Des mesures pour les femmes, les jeunes précaires et les agriculteurs

Les jeunes en situation précaire bénéficieront de trimestres validés supplémentaires lorsqu'ils sont au chômage non indemnisé, le nombre de trimestres d’assurance validés au titre de la première période de chômage non indemnisé passera de 4 à 6, selon le projet de réforme dévoilé ce mercredi.

Pour les femmes, afin d'« empêcher que le congé maternité ne fasse chuter la pension de retraite », l’indemnité journalière perçue pendant le congé maternité entrera désormais dans le salaire de référence sur la base duquel sera calculée la pension de retraite.

L’accès au minimum vieillesse (709 euros pour un célibataire) sera facilité pour les agriculteurs, afin d’éviter que certains d’entre eux n’aient des pensions s’élevant à 300 ou 400 euros mensuels. D’autre part, les terres agricoles ne feront plus l'objet d'un recours sur succession. Enfin, le bénéfice de la retraite complémentaire obligatoire du régime agricole sera ouvert aux conjoints collaborateurs d'exploitation et aux aides familiaux, qui en sont exclus actuellement.

Création d’un prélèvement de 1% pour les hauts revenus

Faire contribuer les hauts revenus au financement des retraites était l’une des promesses du gouvernement. La réforme prévoit la création d’un prélèvement de 1% sur la tranche supérieure de l'impôt sur le revenu, celle-ci passera donc à 41% contre 40% actuellement, au nom d’une « contribution solidarité vieillesse », une hausse qui « ne sera pas prise en compte dans le bouclier fiscal", selon le ministre.

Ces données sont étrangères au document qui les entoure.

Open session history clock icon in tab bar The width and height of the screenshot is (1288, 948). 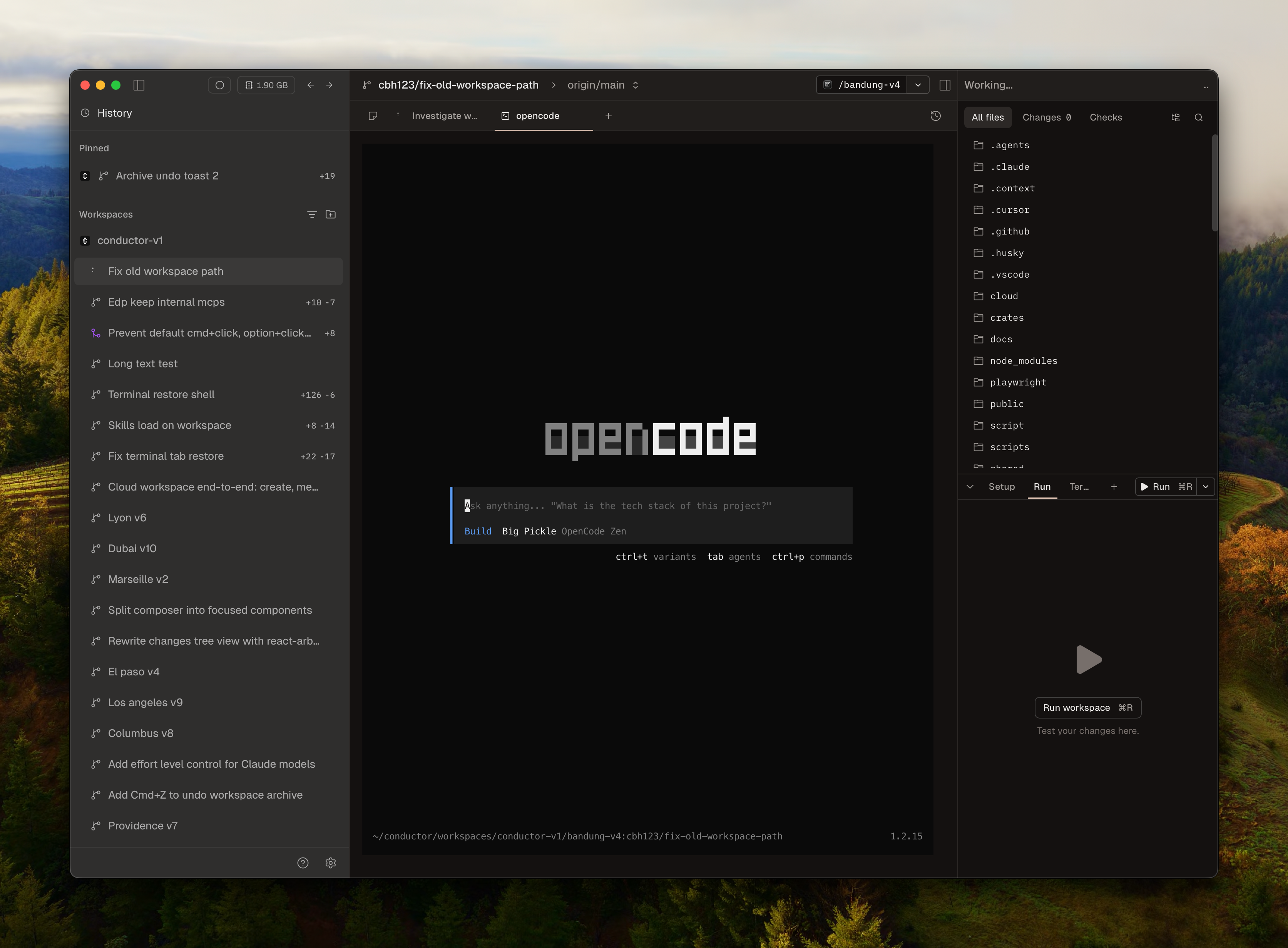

Plusieurs taxes sur le capital seront relevées, le prélèvement sur les stock-options sera également augmenté et les retraites-chapeaux devraient être davantage taxées. Ces différentes mesures devraient constituer une nouvelle recette de 3,7 milliards d’euros l'an prochain.

Seniors : une aide à l’embauche d’un an pour les chômeurs de 55 ans

Pour améliorer l’emploi des seniors, la réforme prévoit « une aide à l’embauche d’un an pour les chômeurs de plus de 55 ans » égale à 14% du salaire brut (dans la limite du Plafond de la Sécurité sociale, 2.885 euros par mois actuellement). Cette aide sera accordée pour toute embauche d'un demandeur d'emploi senior en CDI ou en CDD de plus de six mois.

Un développement du tutorat « pour assurer une transmission des savoirs au sein de l'entreprise et favoriser une fin de carrière plus valorisante pour les seniors » sera également mise en œuvre.

Le fonds de réserve servira à financer les déficits d’ici 2018

Le Fonds de réserve pour les retraites (FRR) sera utilisé pour compenser les déficits accumulés par le système des retraites, jusqu'à un retour à l’équilibre prévu par le gouvernement pour 2018.

Créé en 1999 sous le gouvernement de Lionel Jospin, ce fonds de réserve, alimenté par un prélèvement social de 2% sur les revenus du patrimoine et de placement, devait en théorie n’être utilisé qu’après 2020. Mais d'après le projet du gouvernement, l'"accélération" des déficits rend "logique" de le "mobiliser plus tôt que prévu".

A la fin du premier trimestre 2010, les actifs du FRR atteignaient 34,5 milliards d'euros, après avoir traversé une période très difficile durant la crise financière, qui avait vu la valeur de ses actifs chuter à 27,7 milliards fin 2007.